While I'm away, readers give the advice. On informing young people they won't be in a family member's wedding party:

While I'm away, readers give the advice.

On informing young people they won't be in a family member's wedding party:

Fifty years ago, as a teenager, I was not included in a cousin's wedding party, but another cousin was. My mother was furious at her brother, the bride's father, and she communicated to me that my appearance at the wedding would be a humiliation for me.

I foolishly RSVP'd that I would "definitely not" be attending the wedding.

The result was a lasting rift in already strained relations in the family. I have always regretted such an unwise and immature reaction. Parents need to understand that it is their job to foster love and understanding, not bitterness and hate within their children. Children who find love in the world grow up with self-esteem and a sense of self-worth. Those who do not, spend their lives looking for slights wherever they go.

On helping boys choose better mates:

Even when boys grow up, they tend to get "struck dumb by the pretty" and fail to notice not only all the nonphysical traits a woman has, but also the red-flag character traits. So I've told my nephews I don't want to hear about any new girlfriend unless they can name at least five things they like about her that don't include "she's really pretty." This aunt is going to knock the caveman out of them if it's the last thing I do.

On struggles with Mother's Day baggage (or other-day baggage, if you extrapolate):

You have a difficult relationship with your mother. Also, you are right that being a mother may not make you any more important than women who are childless.

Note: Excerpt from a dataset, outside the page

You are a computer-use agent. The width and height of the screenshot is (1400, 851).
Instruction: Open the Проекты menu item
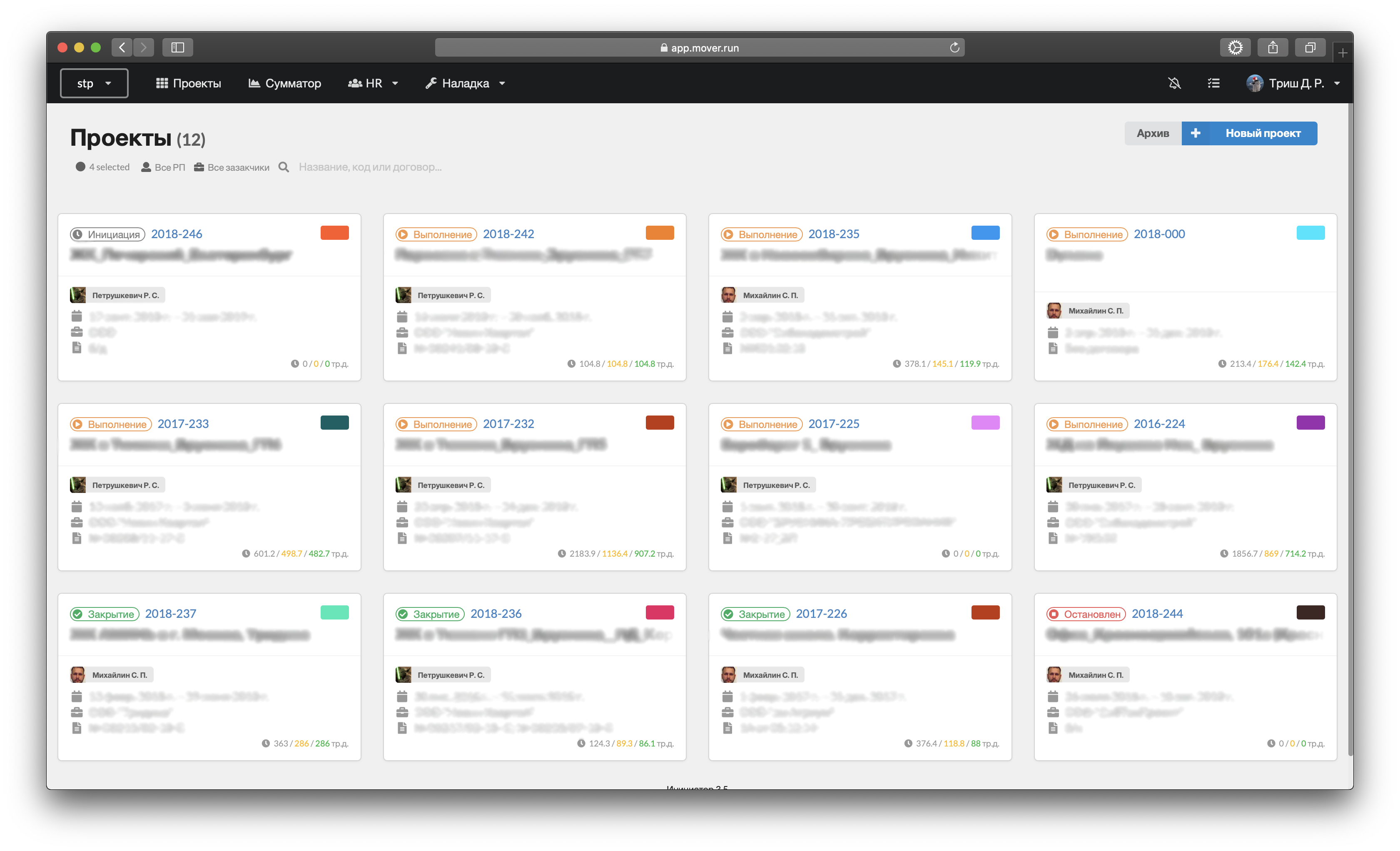point(189,84)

But what kind of a mother are you - opposite of your mother? If so, then celebrate this. You broke the mold.

What is your relationship with your children? Is it good? Celebrate this.

Is your husband good to you, is he a good father, someone you are proud of? If so, celebrate with your husband's family and thank your mother-in-law for how well she raised her son.

Stop dwelling on your past and celebrate all you have to be thankful for.